Provided information>
※
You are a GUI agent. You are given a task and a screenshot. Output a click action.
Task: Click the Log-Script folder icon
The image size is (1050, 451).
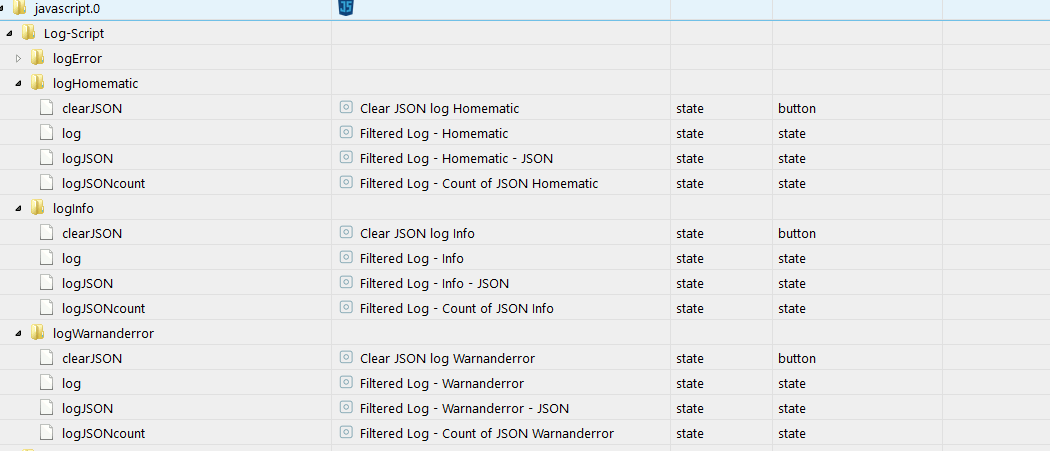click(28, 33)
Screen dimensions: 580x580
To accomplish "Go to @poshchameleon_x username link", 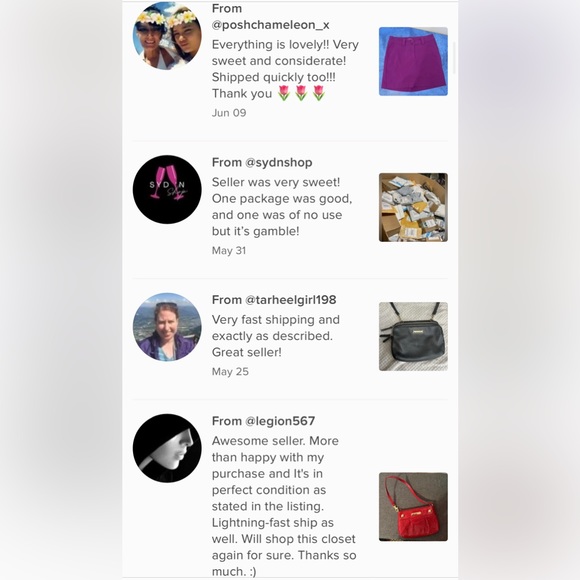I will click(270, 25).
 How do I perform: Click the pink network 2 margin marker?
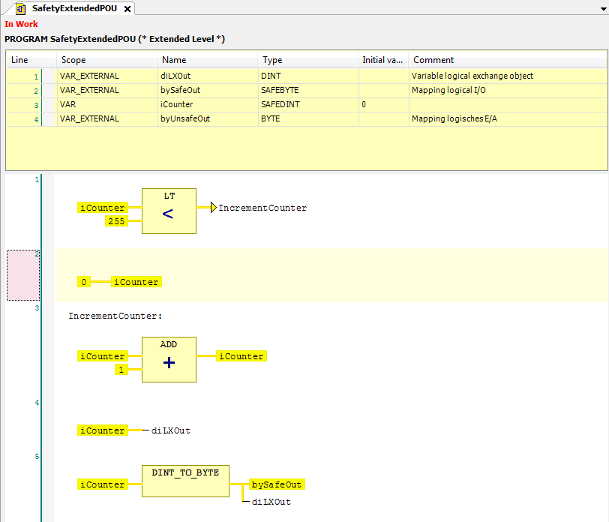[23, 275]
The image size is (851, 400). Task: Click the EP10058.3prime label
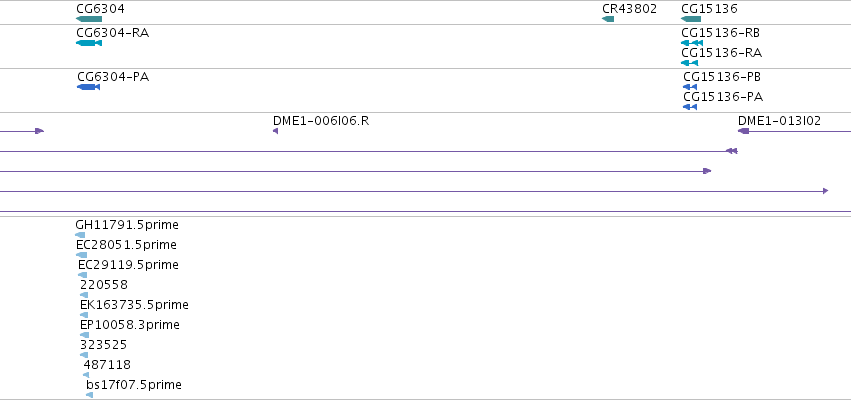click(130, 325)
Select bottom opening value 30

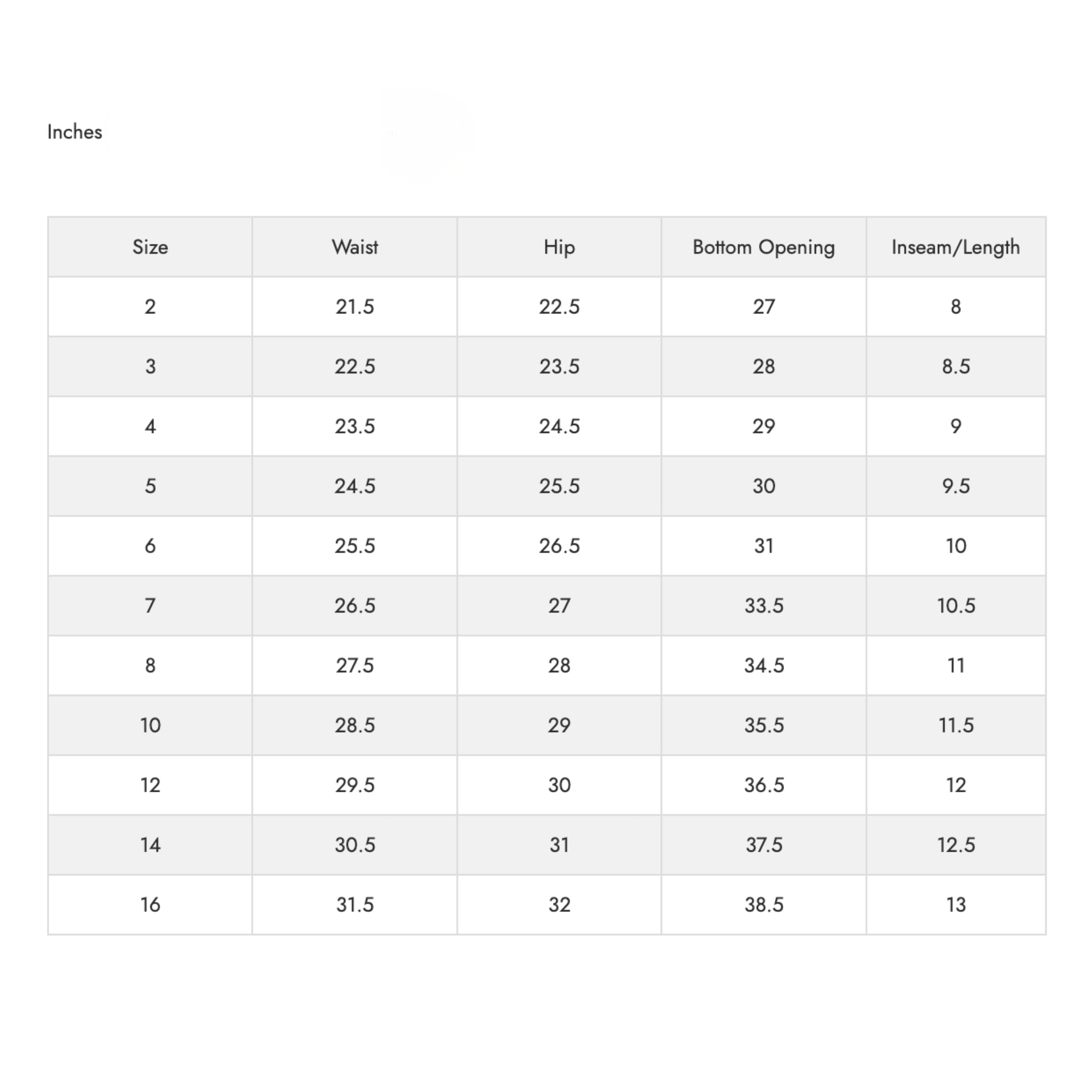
※
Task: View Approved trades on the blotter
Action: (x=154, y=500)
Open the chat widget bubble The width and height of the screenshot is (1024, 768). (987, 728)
※
Aim of the exercise>
Wherever a line of the entries holds the string "screenshot", copy that line.

Exercise output>
You are a GUI agent. You are given a task and a screenshot. Output a click action.
Open the chat widget bubble The width and height of the screenshot is (1024, 768). (987, 728)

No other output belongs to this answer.